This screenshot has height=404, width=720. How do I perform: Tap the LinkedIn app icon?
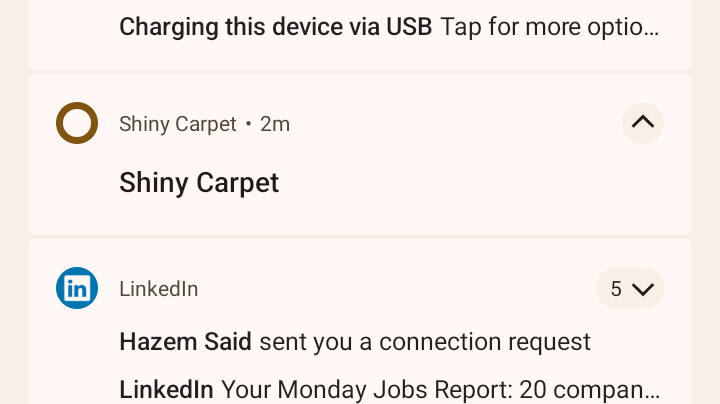76,288
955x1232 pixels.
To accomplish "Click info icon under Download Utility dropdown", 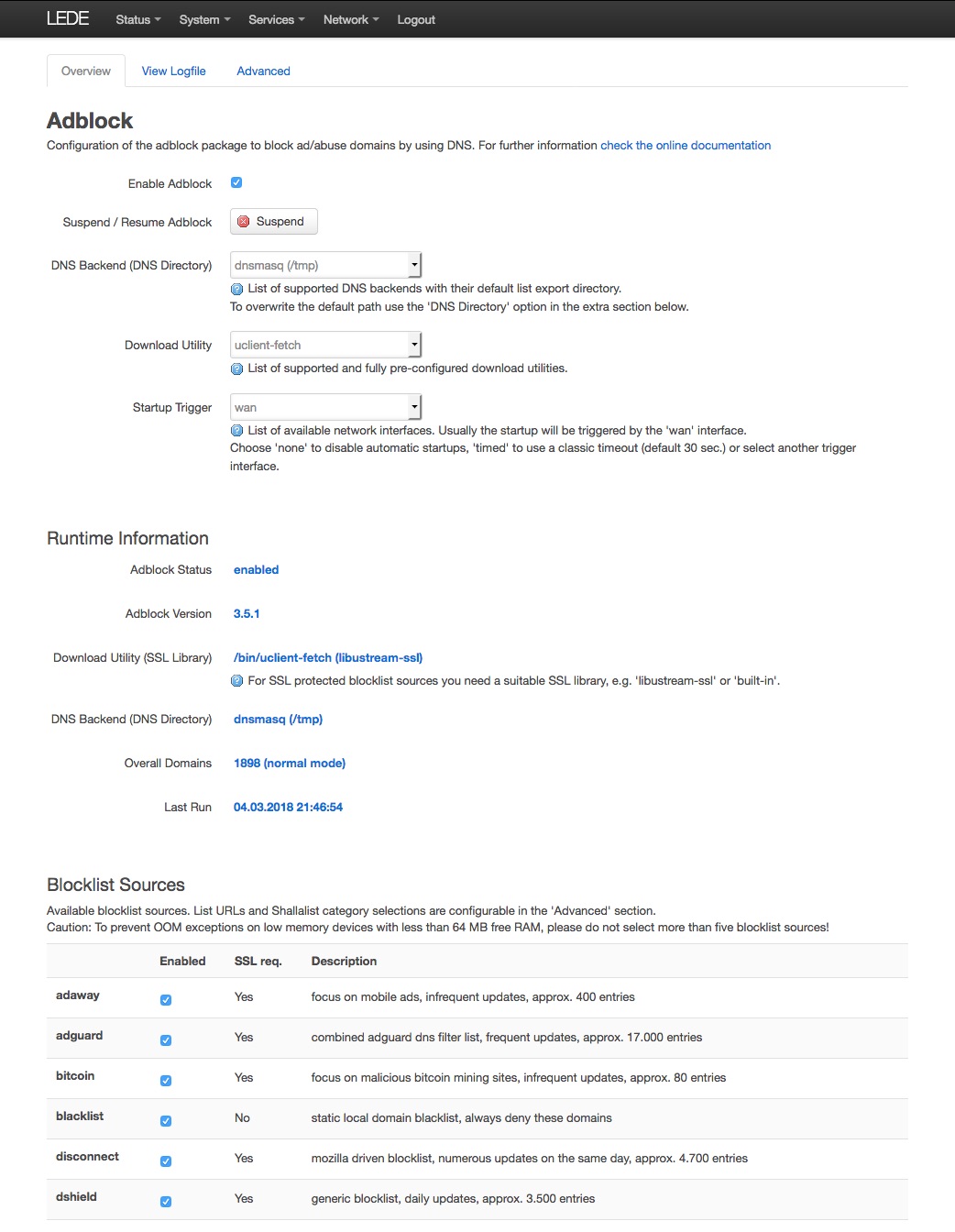I will [236, 368].
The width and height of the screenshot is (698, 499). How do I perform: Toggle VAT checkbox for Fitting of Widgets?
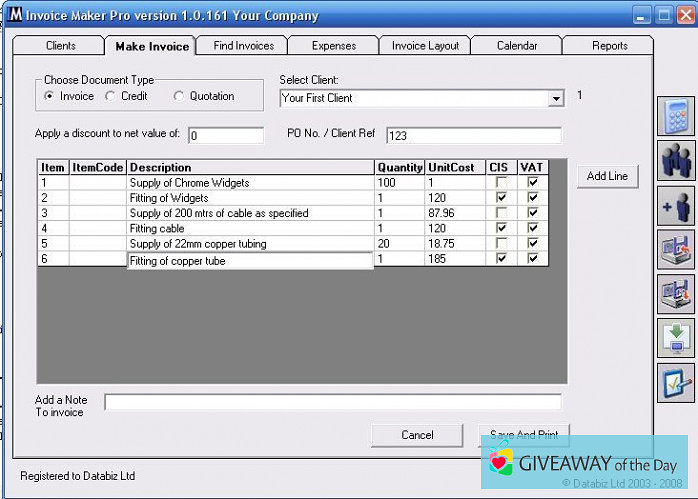coord(533,198)
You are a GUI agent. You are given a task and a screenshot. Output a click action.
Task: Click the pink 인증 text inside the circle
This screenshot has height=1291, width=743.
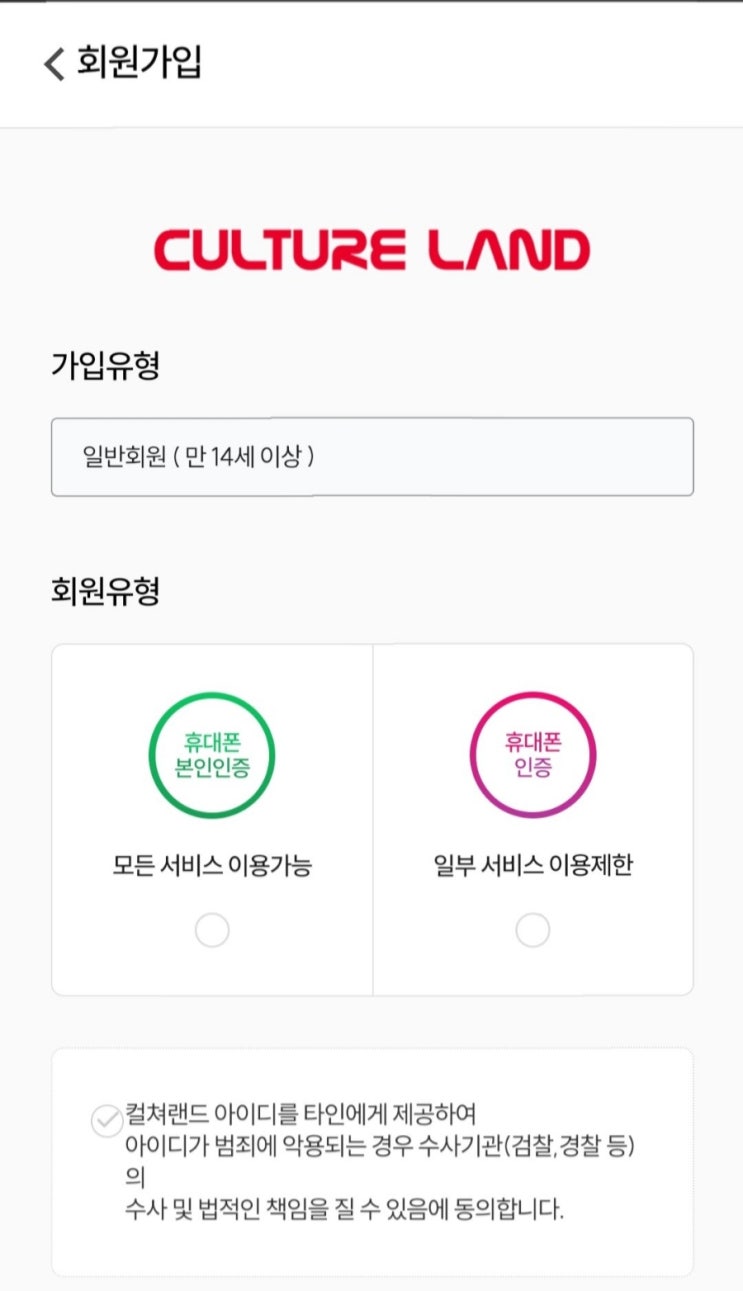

——

--- The task ---
Display every line of the entries above that contains the word "This".

--- Output of the task ---
This screenshot has height=404, width=720. How do I perform: Tap the LinkedIn app icon?
This screenshot has height=1291, width=743.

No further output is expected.